The bean by Sigma Conseil late on Monday said92.3 percent of choosers in the vote supported the new constitution, which with no minimal participation rate is now set to come law. Turnout was 25 percent, the exit bean showed.
Tunisia’s indigenous vote saw at least27.5 percent turnout, the electoral board said.
Speaking after polling closed in Tunisia, the board principal Farouk Bouaskar said choosers had had a” meeting with history” and that a” veritably respectable number” had cast ballots.
Further powers to Saied
Opposition parties transacted the vote, saying it dismantles the republic Tunisia introduced after its 2011 revolution and could start a slide back towards authoritarianism.
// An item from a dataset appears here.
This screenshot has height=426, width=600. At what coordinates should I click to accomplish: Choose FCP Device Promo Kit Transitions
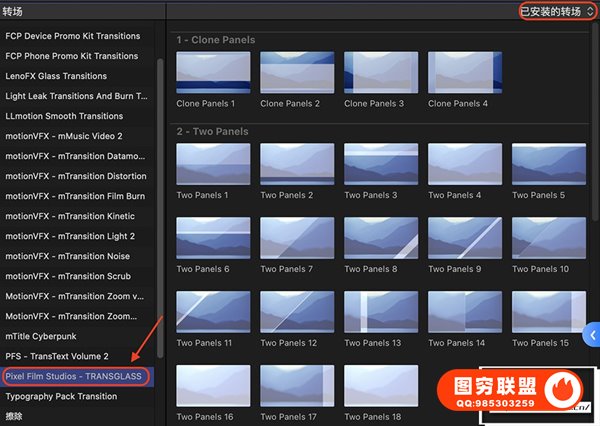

The new constitution gives the chairman power over both the government and bar while removing checks on his authority and weakening the congress.
Saied has said his moves were demanded to save Tunisia from times of political palsy and profitable recession under a 2014 constitution that resolve power between the congress and chairman.
His original moves against the congress appeared monstrously popular with Tunisians, as thousands swamped the thoroughfares to support him, but with little progress in addressing dire profitable problems, that support may have waned.
The smallest turnout of any public election since the 2011 revolution, which touched off the Arab Spring, was 41 percent in 2019 for the congress that Saied has dissolved.
The chairman’s opponents have questioned the integrity of a vote conducted by an electoral commission whose board Saied replaced this time, and with smaller independent spectators than for former Tunisian pates.